_PROMPT_.
Write out the part of the entries below that opens with the line containing "Task: Click the override dismissal date field" and closes with the line containing "Action: click(x=516, y=112)", copying both lines and everything between them exactly, and leave the pictures out of your answer.

-- BEGIN AVAILABLE RECORDS --

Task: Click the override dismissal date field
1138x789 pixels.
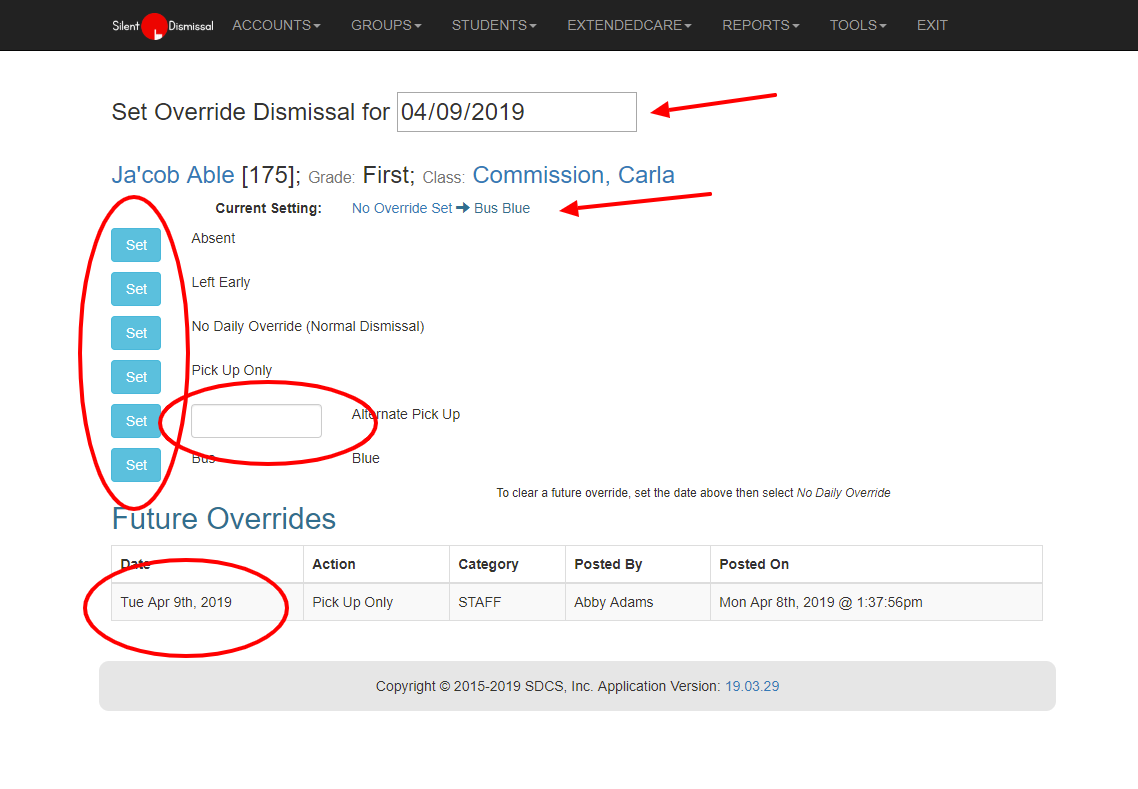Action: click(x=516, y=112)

-- END AVAILABLE RECORDS --
-- BEGIN AVAILABLE RECORDS --

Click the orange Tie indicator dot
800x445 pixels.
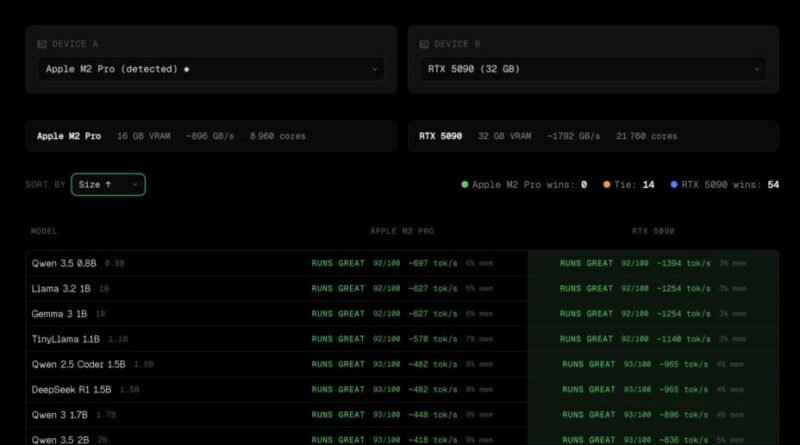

-- END AVAILABLE RECORDS --

_PROBLEM SOLUTION_.
Task: Click the override dismissal date field
1138x789 pixels.
Action: click(x=516, y=112)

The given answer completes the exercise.